Baking is a great pleasure, particularly when the steps are simple and the results are glorious. I’ve become very fond of learning to make the most basic, regularly bought baked goods myself. Making breads and crackers is so astonishingly inexpensive, compared to what we could buy for the same quality. I’m regularly amazed to discover how easy they are to prepare and how versatile a good dough can be. Flatbread is one of these delights.

flatbread © elisa rathje 2012

I’ve learned to make these recipes well in advance to allow for a long, slow rise, making the breads flavourful and easily digested, in the old-time way. A few minutes to mix the ingredients, a few more to knead them. The only trick is remembering that I’ve set the mixing bowl away in the airing cupboard for the night. I’ve spent time making sourdough and was inspired by a baking class at River Cottage to try a yeast dough. I used the pizza dough recipe from my beloved copy of River Cottage Bread. I did toss in a bit of sourdough culture for some depth.

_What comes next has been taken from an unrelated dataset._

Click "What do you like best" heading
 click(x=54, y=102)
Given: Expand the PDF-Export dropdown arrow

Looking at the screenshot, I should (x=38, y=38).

flatbread © elisa rathje 2012

Such a pleasure to roll these out. They were quite sticky and required lots of flour. With my sweet friend Heather, visiting us at our country cottage, we decided to use the dough to make ourselves wraps for lunch, cooked rapidly on a hot dry skillet and turned when puffy and golden, then filled with fresh vegetables and avocado. We were adventurous and made mozzarella together as well, and chilled it for our evening meal. So great to cook with a good friend. We rolled out the dough the same way that night, each of us choosing what we wanted on our own little pizza. Heaven. The next day I treated the bread as a tortilla, and filled it with beans, cheese, vegetables and spices. There are so many wonderful variations on leavened and unleavened flatbreads and what to eat with them, I think we’ll make it a weekly ritual.